One should all the time have in mind that pre-processing is an important
step before training your model. E.g., we don’t desire our model to
differentiate between a and A simply because we forgot to normalize
the info. The difference between a and A doesn’t rely on the
“sound” of the letter in any respect, but more on grammatical rules – e.g.
use a capitalized letter firstly of the sentence. So it’s
sensible to remove the difference between capitalized and
non-capitalized letters in order that the model has a neater time learning to
transcribe speech.
To make it clearer that " " has its own token class, we give it a more
visible character |. As well as, we also add an “unknown” token so
that the model can later take care of characters not encountered in Common
Voice’s training set.
vocab_dict["|"] = vocab_dict[" "]
del vocab_dict[" "]
Finally, we also add a padding token that corresponds to CTC’s “blank
token“. The “blank token” is a core component of the CTC algorithm.

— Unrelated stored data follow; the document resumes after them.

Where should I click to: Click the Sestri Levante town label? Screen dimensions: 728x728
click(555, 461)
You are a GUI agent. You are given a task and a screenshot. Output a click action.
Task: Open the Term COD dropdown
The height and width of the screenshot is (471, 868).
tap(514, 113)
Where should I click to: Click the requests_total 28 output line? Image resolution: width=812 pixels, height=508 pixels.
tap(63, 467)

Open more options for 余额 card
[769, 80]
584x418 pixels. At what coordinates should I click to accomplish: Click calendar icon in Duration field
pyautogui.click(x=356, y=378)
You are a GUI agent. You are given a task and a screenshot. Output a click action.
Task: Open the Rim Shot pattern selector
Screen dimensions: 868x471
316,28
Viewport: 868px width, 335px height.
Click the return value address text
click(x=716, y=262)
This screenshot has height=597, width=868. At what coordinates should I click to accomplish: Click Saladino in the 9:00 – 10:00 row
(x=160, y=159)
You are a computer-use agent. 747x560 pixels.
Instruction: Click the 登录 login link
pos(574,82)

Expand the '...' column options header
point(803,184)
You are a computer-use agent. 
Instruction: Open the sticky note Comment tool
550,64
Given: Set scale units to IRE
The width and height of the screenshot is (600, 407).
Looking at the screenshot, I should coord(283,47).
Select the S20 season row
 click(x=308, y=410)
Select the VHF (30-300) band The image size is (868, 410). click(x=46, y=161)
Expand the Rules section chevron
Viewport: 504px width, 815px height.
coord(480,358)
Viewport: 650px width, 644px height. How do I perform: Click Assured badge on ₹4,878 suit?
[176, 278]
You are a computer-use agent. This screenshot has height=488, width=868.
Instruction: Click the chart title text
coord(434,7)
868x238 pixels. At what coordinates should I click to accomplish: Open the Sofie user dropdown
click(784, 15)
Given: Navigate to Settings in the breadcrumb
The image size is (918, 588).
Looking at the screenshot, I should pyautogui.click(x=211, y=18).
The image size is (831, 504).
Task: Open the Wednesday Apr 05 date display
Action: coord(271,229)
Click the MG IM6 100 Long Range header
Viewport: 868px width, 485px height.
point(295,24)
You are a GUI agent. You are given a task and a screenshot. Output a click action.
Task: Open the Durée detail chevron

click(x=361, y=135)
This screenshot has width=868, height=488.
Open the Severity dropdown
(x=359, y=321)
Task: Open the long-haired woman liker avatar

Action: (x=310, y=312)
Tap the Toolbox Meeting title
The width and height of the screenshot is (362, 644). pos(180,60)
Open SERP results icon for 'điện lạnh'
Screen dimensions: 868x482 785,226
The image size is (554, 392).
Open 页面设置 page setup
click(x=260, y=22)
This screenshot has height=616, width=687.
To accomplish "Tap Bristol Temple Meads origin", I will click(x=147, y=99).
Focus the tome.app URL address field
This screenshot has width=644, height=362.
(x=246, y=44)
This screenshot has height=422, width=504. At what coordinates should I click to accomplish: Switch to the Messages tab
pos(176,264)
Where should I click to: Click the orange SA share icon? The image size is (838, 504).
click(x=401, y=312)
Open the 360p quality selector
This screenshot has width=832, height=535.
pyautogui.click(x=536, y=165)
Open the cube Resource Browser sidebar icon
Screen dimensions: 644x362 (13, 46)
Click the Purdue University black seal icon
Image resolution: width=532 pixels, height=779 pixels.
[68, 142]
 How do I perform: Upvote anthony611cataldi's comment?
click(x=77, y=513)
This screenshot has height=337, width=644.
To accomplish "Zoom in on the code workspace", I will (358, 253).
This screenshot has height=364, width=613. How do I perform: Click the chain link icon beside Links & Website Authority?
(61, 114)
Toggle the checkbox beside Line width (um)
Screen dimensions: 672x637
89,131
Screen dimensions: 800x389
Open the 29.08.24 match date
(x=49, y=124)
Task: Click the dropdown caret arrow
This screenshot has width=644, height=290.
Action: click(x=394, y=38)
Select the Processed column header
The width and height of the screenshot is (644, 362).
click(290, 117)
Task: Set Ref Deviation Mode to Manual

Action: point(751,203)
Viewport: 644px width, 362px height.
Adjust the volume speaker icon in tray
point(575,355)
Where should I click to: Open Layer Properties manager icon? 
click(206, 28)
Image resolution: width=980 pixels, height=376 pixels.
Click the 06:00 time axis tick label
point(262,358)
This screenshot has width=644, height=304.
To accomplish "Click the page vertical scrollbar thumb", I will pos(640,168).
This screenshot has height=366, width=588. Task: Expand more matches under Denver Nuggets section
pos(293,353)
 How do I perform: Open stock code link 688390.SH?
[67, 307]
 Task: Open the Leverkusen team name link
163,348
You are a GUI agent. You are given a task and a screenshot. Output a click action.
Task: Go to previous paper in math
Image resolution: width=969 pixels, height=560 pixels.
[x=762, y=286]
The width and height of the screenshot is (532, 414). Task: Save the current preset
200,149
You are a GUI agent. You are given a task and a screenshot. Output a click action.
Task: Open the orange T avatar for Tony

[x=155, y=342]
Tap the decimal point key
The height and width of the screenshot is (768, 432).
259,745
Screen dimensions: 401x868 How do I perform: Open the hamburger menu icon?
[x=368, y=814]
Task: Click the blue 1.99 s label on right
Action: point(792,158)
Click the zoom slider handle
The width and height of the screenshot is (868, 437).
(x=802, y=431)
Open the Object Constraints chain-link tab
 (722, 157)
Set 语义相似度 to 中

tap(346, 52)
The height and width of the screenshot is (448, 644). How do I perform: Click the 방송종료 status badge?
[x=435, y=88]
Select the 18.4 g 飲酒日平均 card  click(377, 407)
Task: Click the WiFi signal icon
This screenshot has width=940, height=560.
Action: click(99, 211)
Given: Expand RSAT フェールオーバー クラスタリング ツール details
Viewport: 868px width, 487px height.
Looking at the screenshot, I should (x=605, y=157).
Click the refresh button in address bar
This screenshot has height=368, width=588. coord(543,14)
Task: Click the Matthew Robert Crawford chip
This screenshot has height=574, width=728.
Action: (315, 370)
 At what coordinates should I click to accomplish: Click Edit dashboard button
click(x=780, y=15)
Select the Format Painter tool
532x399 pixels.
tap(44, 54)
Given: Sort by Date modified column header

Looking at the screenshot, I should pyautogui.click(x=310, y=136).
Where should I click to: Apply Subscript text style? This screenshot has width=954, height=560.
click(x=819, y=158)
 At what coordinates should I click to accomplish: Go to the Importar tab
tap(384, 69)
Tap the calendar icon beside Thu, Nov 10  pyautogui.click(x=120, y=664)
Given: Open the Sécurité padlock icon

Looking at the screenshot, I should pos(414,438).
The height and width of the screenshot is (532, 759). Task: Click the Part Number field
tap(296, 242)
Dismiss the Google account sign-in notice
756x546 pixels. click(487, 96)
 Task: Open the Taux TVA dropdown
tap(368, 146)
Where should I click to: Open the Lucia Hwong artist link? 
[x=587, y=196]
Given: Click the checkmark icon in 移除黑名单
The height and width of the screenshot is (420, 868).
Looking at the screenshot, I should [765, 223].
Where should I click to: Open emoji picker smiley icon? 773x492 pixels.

For more information, please take a take a look at the “Alignment” section
here.
vocab_dict["[UNK]"] = len(vocab_dict)
vocab_dict["[PAD]"] = len(vocab_dict)
len(vocab_dict)
Cool, now our vocabulary is complete and consists of 39 tokens, which
signifies that the linear layer that we’ll add on top of the pretrained
XLS-R checkpoint can have an output dimension of 39.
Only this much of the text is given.